From the best to  the worst, to the most magical collaborations to the most underhandedly devious, here are 7 co-authored books that you ought to read (or know to avoid!)

Good Omens
A 1990 book, co-written by Terry Pratchett and Neil Gaiman, in which the Antichrist is a scabby-kneed scamp in middle England and Armageddon is going to happen whether he wants it or not. Teaming Pratchett, the comedy Discworld author, and Gaiman, the creator of the Sandman comics, (each blockbuster genre-writers in their own rights) the Good Omens partnership is a collaboration dream team.

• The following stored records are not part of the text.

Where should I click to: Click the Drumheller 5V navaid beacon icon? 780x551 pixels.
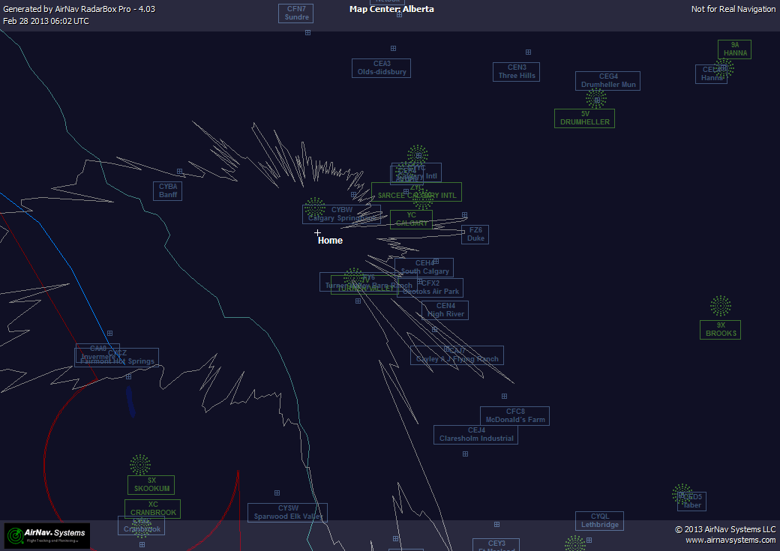click(x=596, y=99)
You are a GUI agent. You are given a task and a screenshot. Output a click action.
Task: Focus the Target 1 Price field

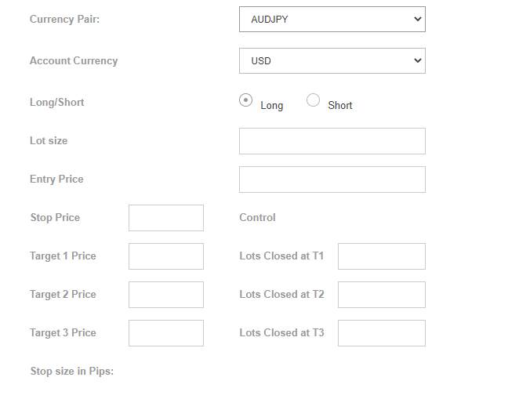166,256
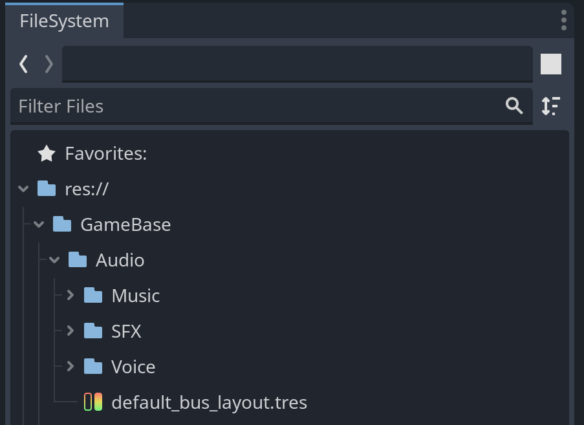Viewport: 584px width, 425px height.
Task: Click the search magnifier icon
Action: pos(514,106)
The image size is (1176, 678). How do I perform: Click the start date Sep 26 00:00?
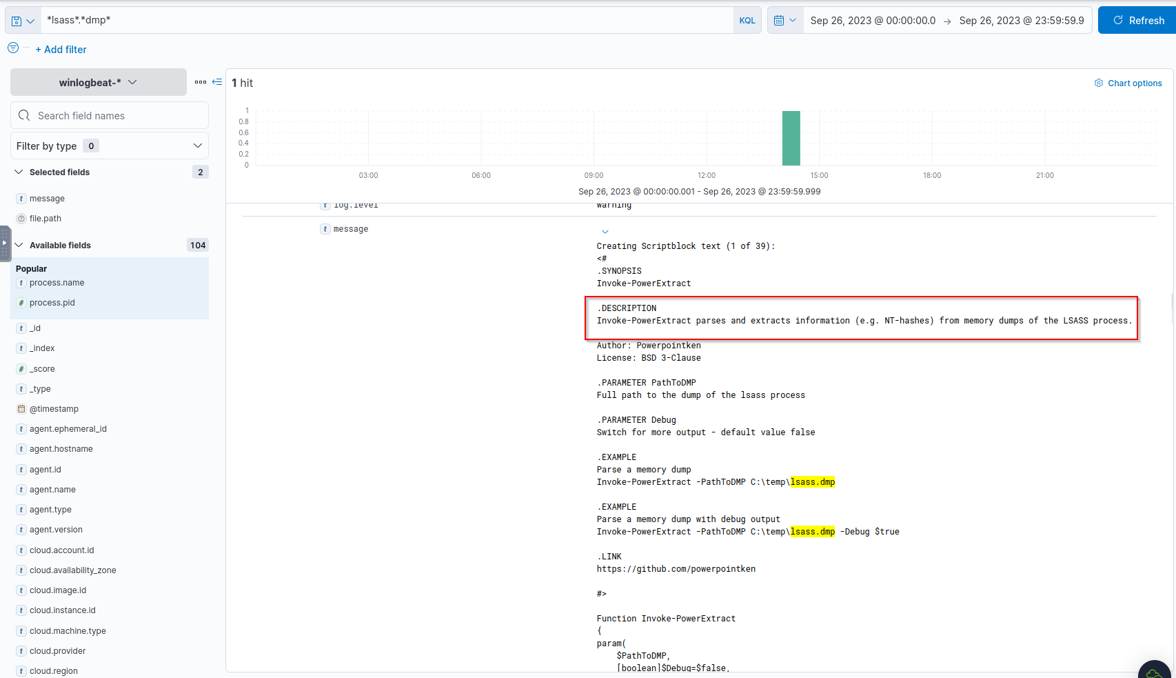tap(873, 21)
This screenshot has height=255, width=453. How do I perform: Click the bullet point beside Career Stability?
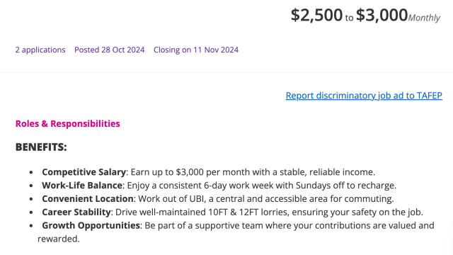pos(31,213)
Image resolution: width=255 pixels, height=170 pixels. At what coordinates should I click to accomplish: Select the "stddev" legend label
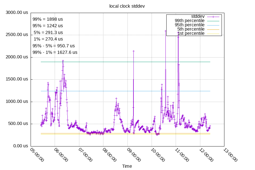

Good Omens features a fairly hefty ensemble cast of characters including the Antichrist and his gang, the last witch in England, the Four Horsemen of the Apocalypse and the angel and demon charged with bringing about Armageddon. This cast allowed Pratchett and Gaiman to divide the work up easily. Apparently, Pratchett wrote most of the Antichrist stuff and Gaiman concentrated on other elements. However, quite understandably, they each took control one another’s characters and, before the end, there were whole sections which neither could honestly lay total claim to.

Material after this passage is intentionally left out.